Pah Homestead, 22 May – 8 July

Living Cloth

Gordon Crook, Home Leave
Gordon Crook, Home Leave

Across town at Waitakere‘s Te Uru, textiles are among the media mix for Wellingon artist Erica van Zon’s Jade Tableau, part of a yearlong project of working with the colour green. Having printed images of Te Uru’s distinctive aluminium cladding onto silk, van Zon converts the Window Space into a surreal continuation of the building; inside the gallery, van Zon offers a range of media from beading and embroidery to steel work printed silk, whose forms and arrangement adhere to the visual structure of the grid.

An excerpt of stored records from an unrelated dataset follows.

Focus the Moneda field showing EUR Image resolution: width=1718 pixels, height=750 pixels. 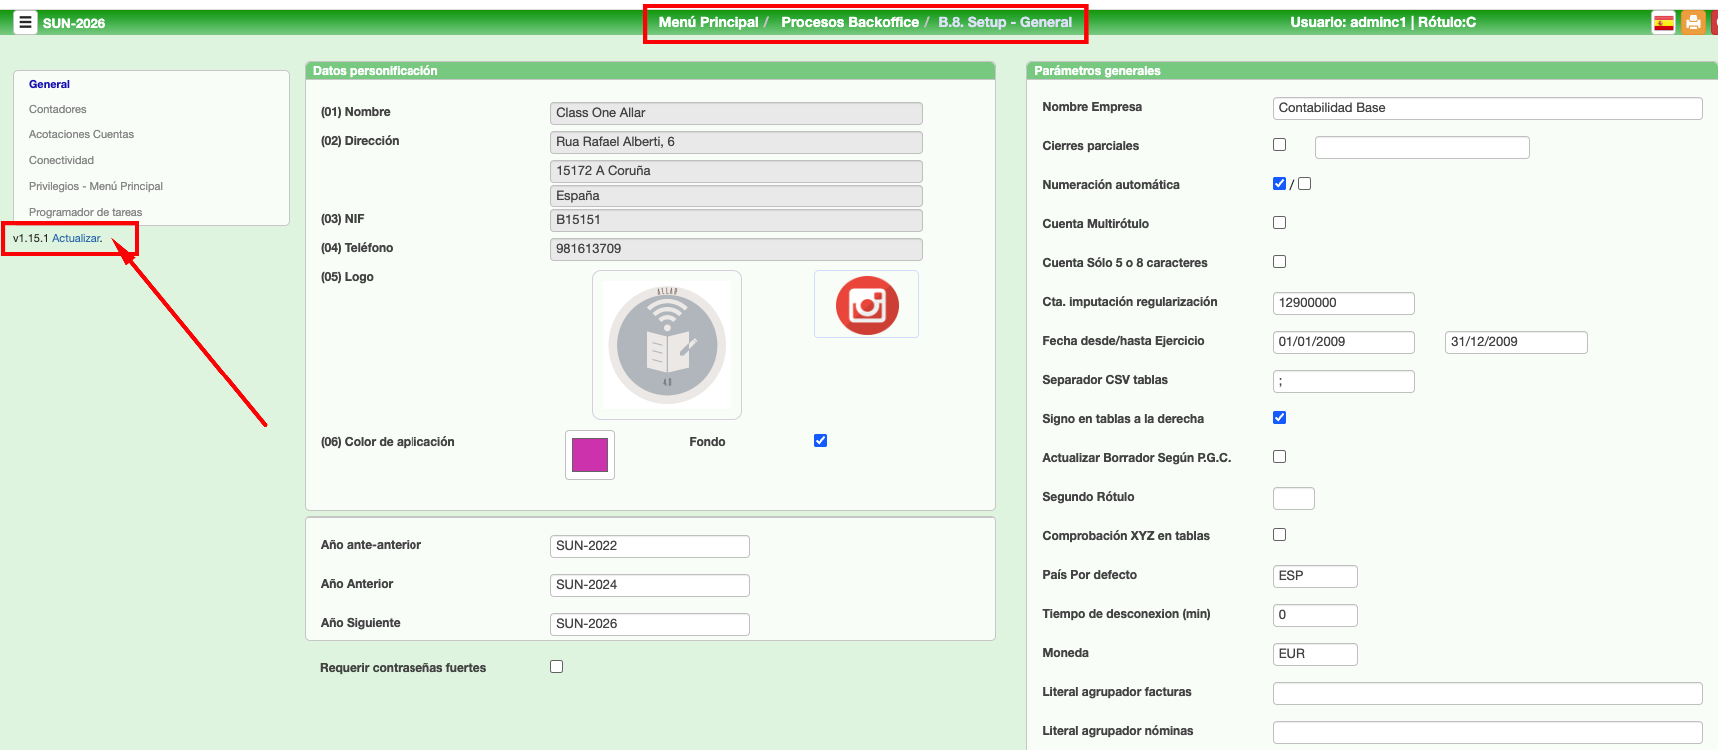(1314, 654)
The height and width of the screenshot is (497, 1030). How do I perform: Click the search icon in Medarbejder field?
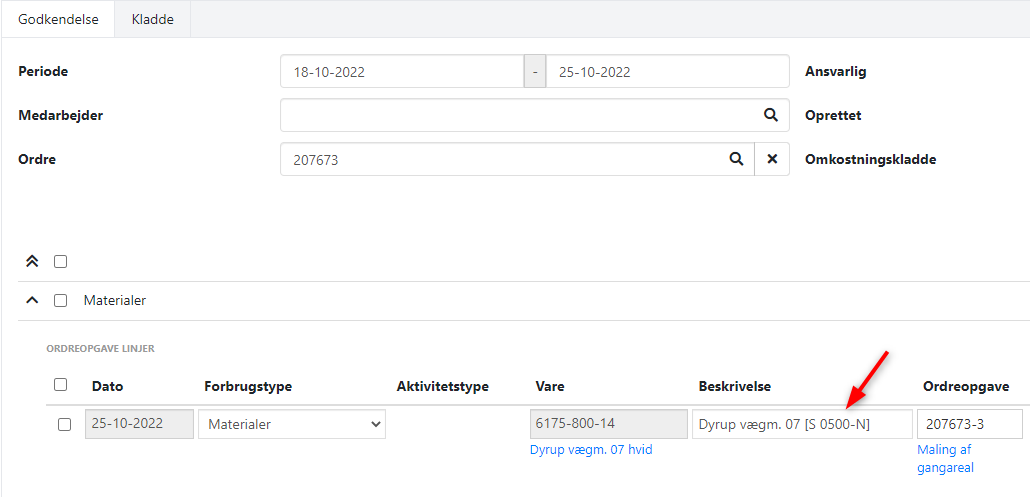[x=770, y=115]
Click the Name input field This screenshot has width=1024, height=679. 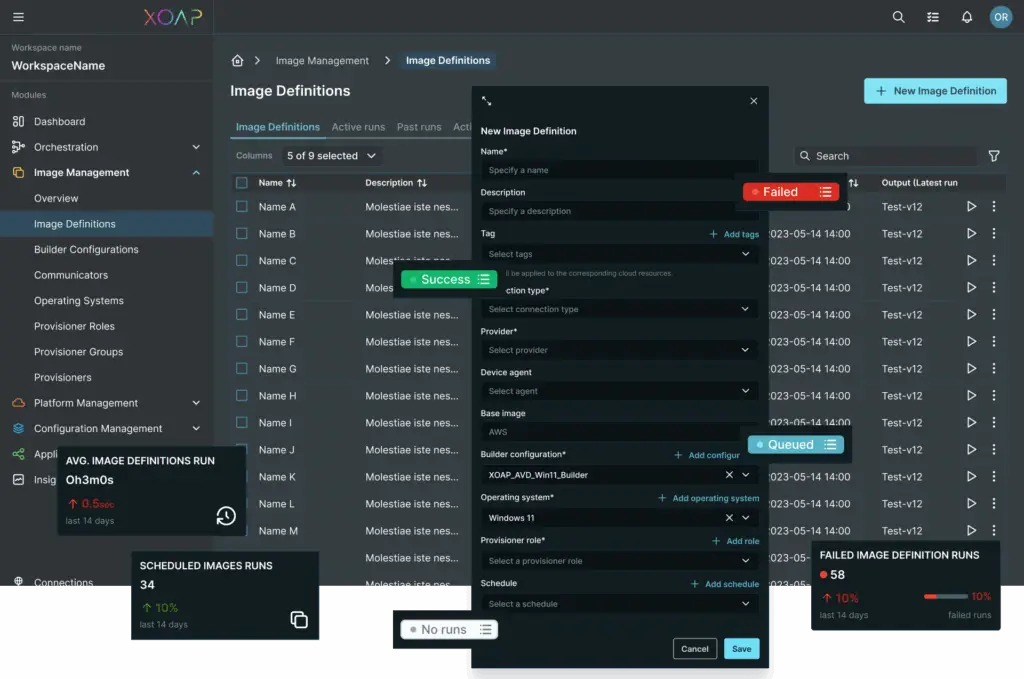pos(618,170)
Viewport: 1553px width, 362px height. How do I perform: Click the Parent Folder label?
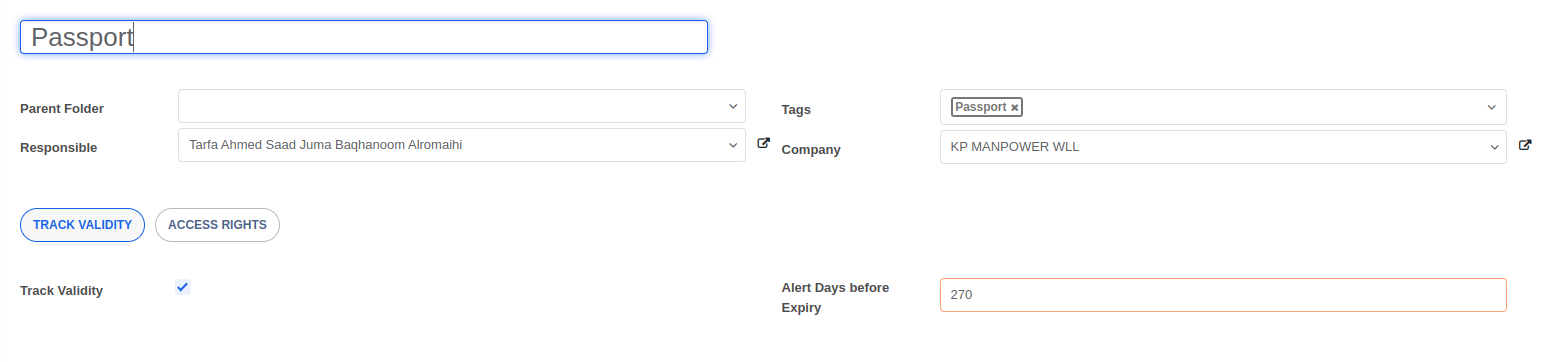(x=62, y=108)
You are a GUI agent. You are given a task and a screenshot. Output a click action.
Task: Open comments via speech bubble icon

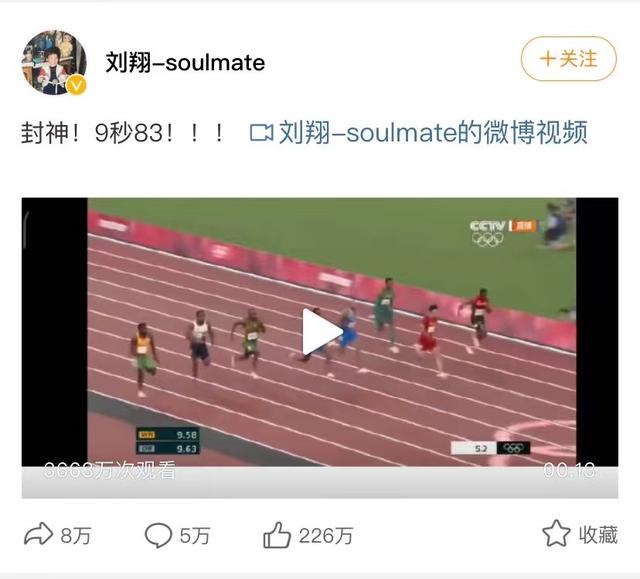tap(158, 535)
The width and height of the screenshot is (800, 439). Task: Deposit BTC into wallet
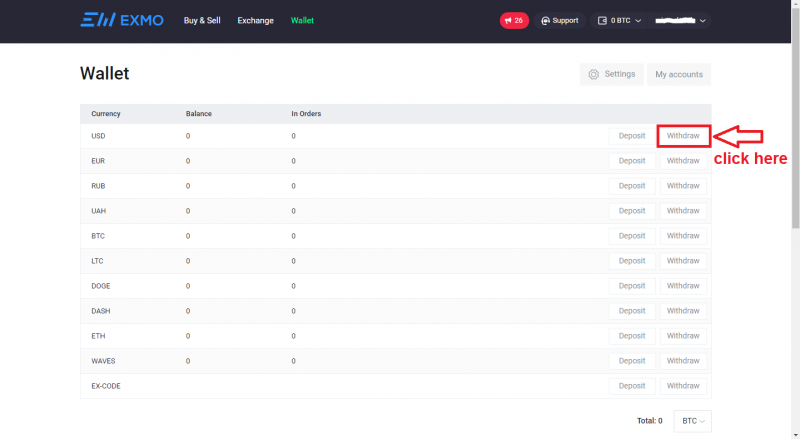632,236
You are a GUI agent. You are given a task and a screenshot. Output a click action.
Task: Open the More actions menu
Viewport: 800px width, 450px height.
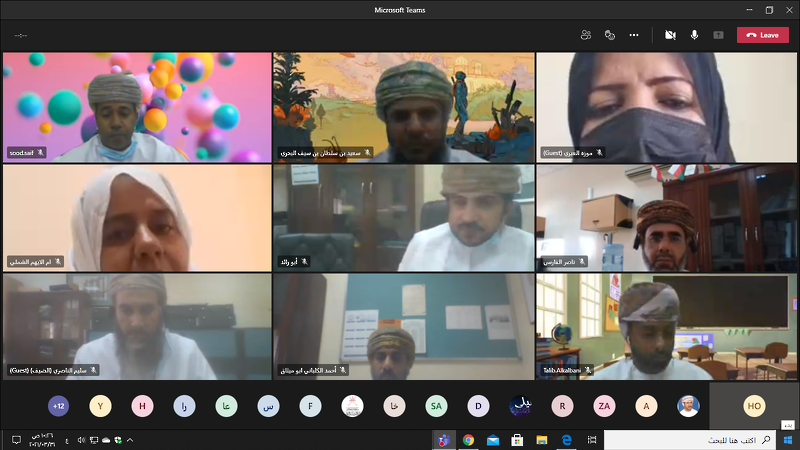point(633,35)
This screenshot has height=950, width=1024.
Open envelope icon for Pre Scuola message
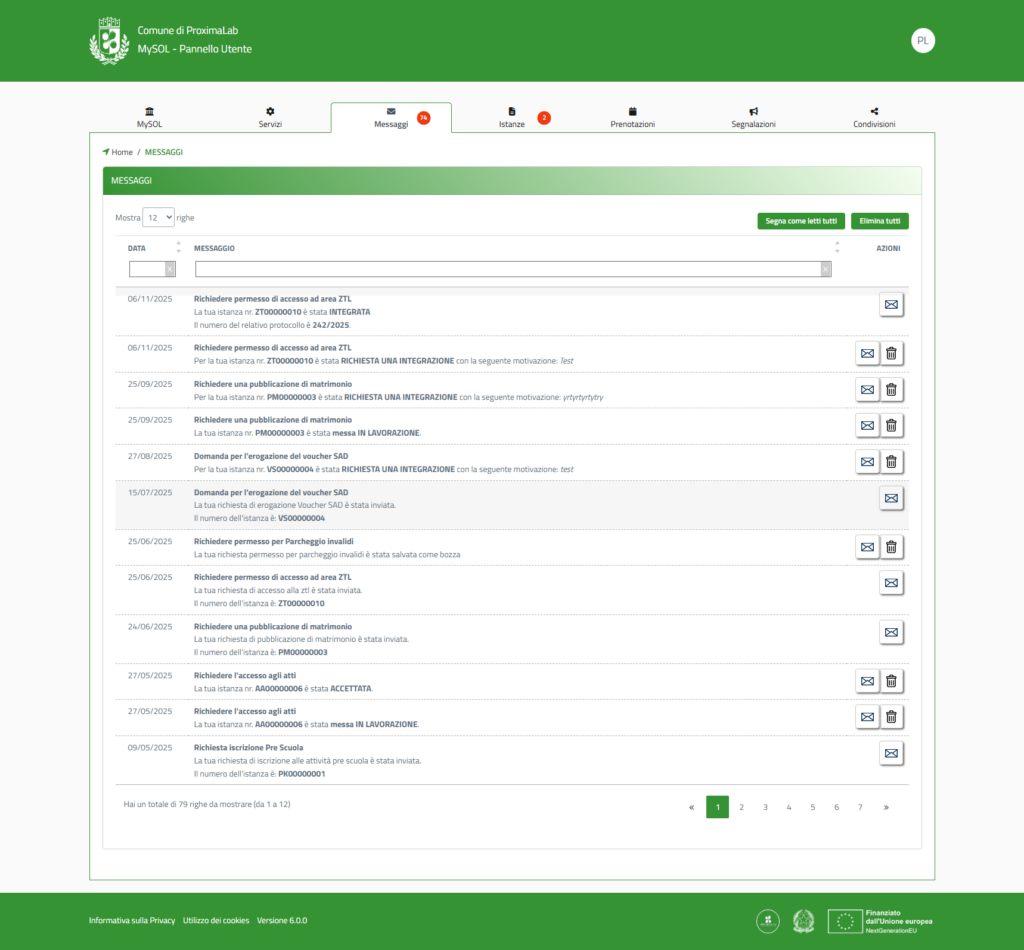[891, 753]
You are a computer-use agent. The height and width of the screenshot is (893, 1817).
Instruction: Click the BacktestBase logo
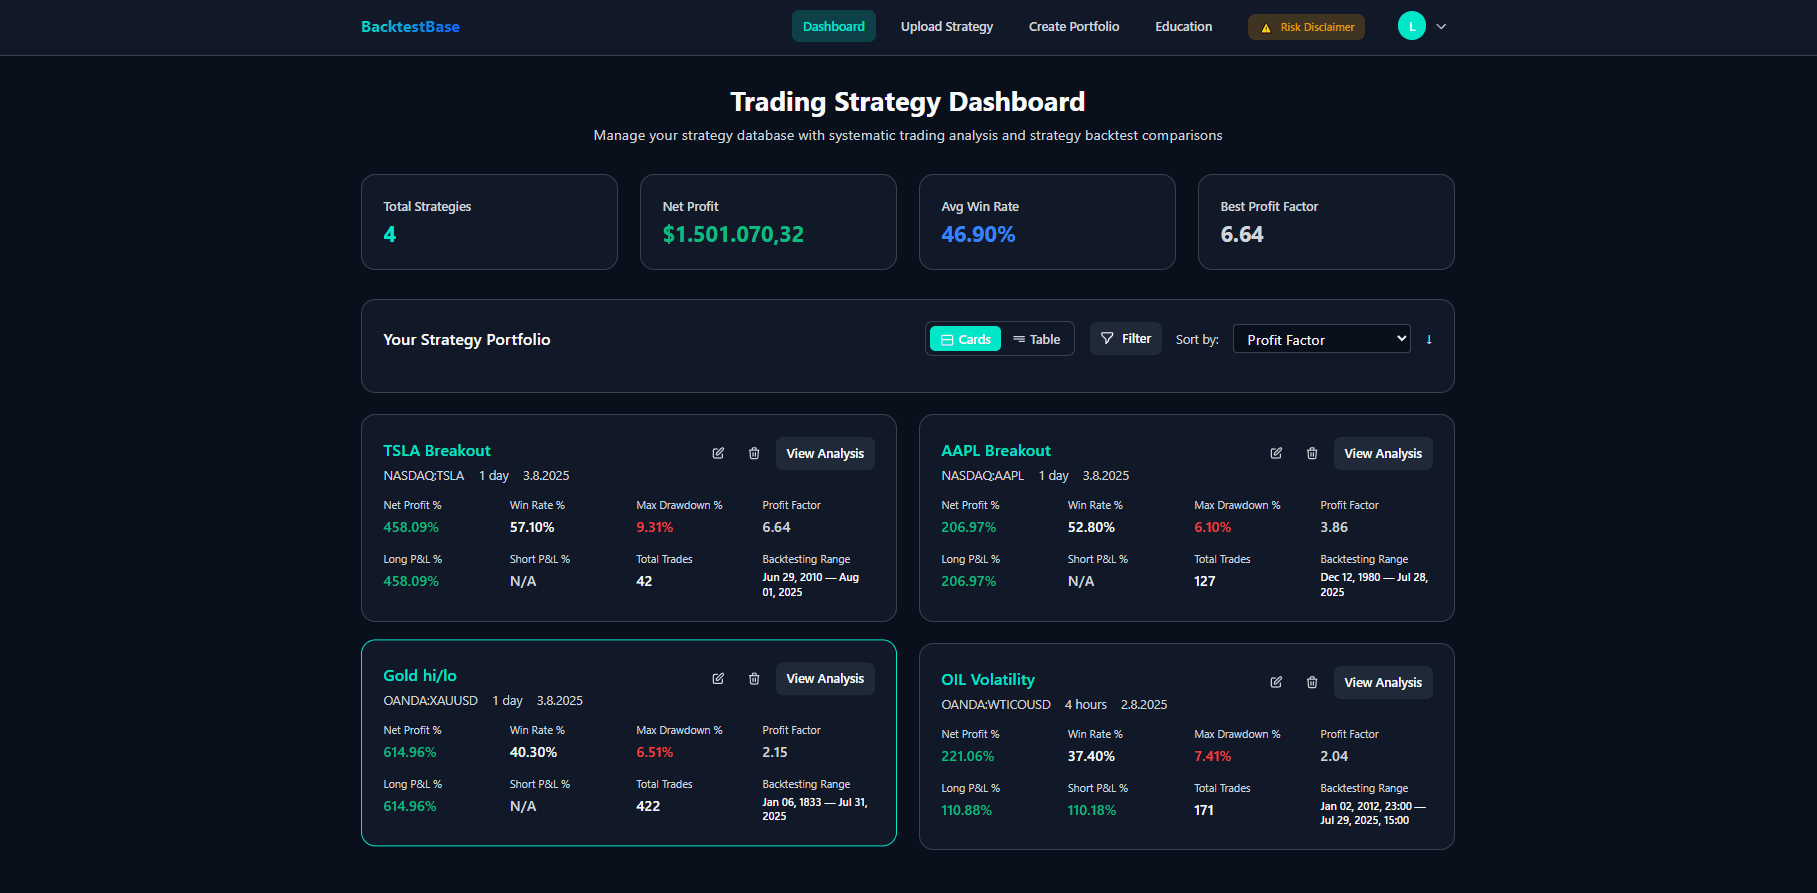(410, 27)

Te Uru Contemporary Gallery, 1 May – 3 July 2018

Jade Tableau

Erica van Zon, Jade Tableau. Image courtesy of Te Uru
Erica van Zon, Jade Tableau. Image courtesy of Te Uru

And back in Dunedin, word is getting out about Kawita Vatanajyankur’s installation, Performing Textiles, which was the work developed while she was in New Zealand in 2017 as part of the Dunedin Public Art Gallery’s Visiting Artist Programme. The works combine her body with techniques involved in manufacturing textiles, in a thoughtful, provocative and moving suite of images.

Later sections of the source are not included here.